**INPUT FOR THIS TASK**
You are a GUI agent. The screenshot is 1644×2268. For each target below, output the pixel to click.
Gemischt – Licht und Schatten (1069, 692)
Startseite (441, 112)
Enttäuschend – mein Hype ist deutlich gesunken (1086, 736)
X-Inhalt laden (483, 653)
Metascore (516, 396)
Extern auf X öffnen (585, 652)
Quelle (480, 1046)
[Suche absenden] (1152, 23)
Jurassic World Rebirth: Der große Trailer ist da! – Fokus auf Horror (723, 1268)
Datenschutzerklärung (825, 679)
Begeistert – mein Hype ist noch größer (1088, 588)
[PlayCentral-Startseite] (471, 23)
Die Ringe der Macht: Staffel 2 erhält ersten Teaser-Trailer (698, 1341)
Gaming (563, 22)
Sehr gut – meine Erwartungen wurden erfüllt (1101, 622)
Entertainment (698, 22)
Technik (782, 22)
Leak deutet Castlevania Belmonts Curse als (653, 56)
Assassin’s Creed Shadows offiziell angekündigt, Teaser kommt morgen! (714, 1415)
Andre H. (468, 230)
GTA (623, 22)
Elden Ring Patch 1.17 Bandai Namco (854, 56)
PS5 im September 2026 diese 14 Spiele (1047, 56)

**TASK DETAILS**
In the listing above, the line with "Quelle (480, 1046)" starts the part to copy. Copy it through the last line exactly, with nothing else.

**ANSWER TO THIS TASK**
Quelle (480, 1046)
[Suche absenden] (1152, 23)
Jurassic World Rebirth: Der große Trailer ist da! – Fokus auf Horror (723, 1268)
Datenschutzerklärung (825, 679)
Begeistert – mein Hype ist noch größer (1088, 588)
[PlayCentral-Startseite] (471, 23)
Die Ringe der Macht: Staffel 2 erhält ersten Teaser-Trailer (698, 1341)
Gaming (563, 22)
Sehr gut – meine Erwartungen wurden erfüllt (1101, 622)
Entertainment (698, 22)
Technik (782, 22)
Leak deutet Castlevania Belmonts Curse als (653, 56)
Assassin’s Creed Shadows offiziell angekündigt, Teaser kommt morgen! (714, 1415)
Andre H. (468, 230)
GTA (623, 22)
Elden Ring Patch 1.17 Bandai Namco (854, 56)
PS5 im September 2026 diese 14 Spiele (1047, 56)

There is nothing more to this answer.